Best overall: Victron SmartShunt 500A. Accurate, Bluetooth, no screen needed.
Best with a display: Victron BMV-712. Same shunt, adds a wall screen.
Best value: Renogy 500A. Pairs with Renogy gear, has a built-in screen.
Best budget: AiLi 350A. Cheap coulomb counter for a small bank.

How the picks compare

ModelShunt ratingDisplayBluetooth / AppBest for
Victron SmartShunt 500A500APhone onlyYes (VictronConnect)Most builds
Victron BMV-712 Smart500AHead unitYes (VictronConnect)A wall display
Renogy 500A Battery Monitor500ABacklit LCDNo (wired)Renogy systems
AiLi Battery Monitor350ARound LCDNo (wired)Tight budget
Victron SmartShunt 1000A1000APhone onlyYes (VictronConnect)Large 48V banks
#1 Top Pick Best for most off-grid builds

Victron SmartShunt 500A

Shunt: 500A / 50mVDisplay: Phone (no head)App: VictronConnect (Bluetooth)

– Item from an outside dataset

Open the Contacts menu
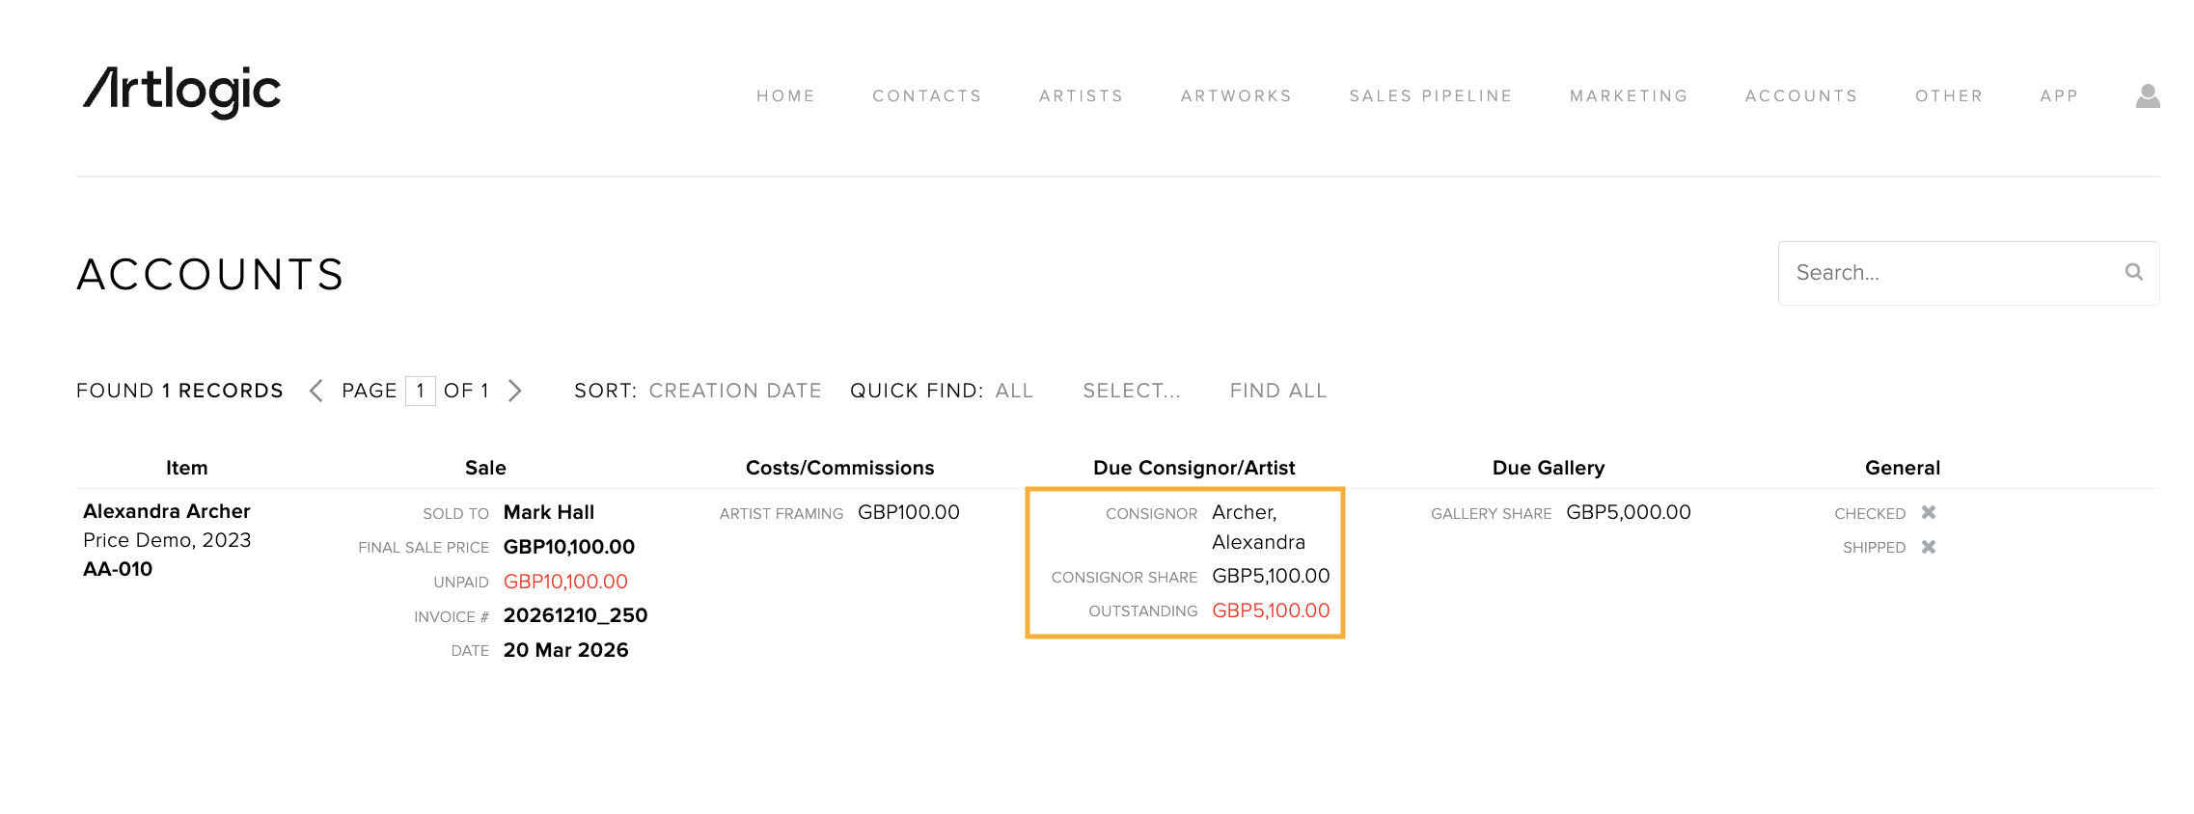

The SmartShunt is what most off-grid people end up installing. It is a shunt with Bluetooth built in and no display head, so your phone is the screen. It tracks state of charge, amp-hours used, current, voltage, and time remaining, and you program it for your bank in the VictronConnect app. If you do not need a panel-mounted screen, this is the one to buy.

What we like

  • Accurate coulomb counting, the real fuel gauge for LiFePO4
  • Reads everything in the VictronConnect app over Bluetooth
  • Talks to other Victron gear over VE.Smart networking

Worth knowing

  • No physical display, you need your phone to read it
  • You have to enter your battery settings to get accurate SoC
#2 Best for a panel-mounted display

Victron BMV-712 Smart

Shunt: 500A / 50mVDisplay: Round head unitApp: VictronConnect (Bluetooth)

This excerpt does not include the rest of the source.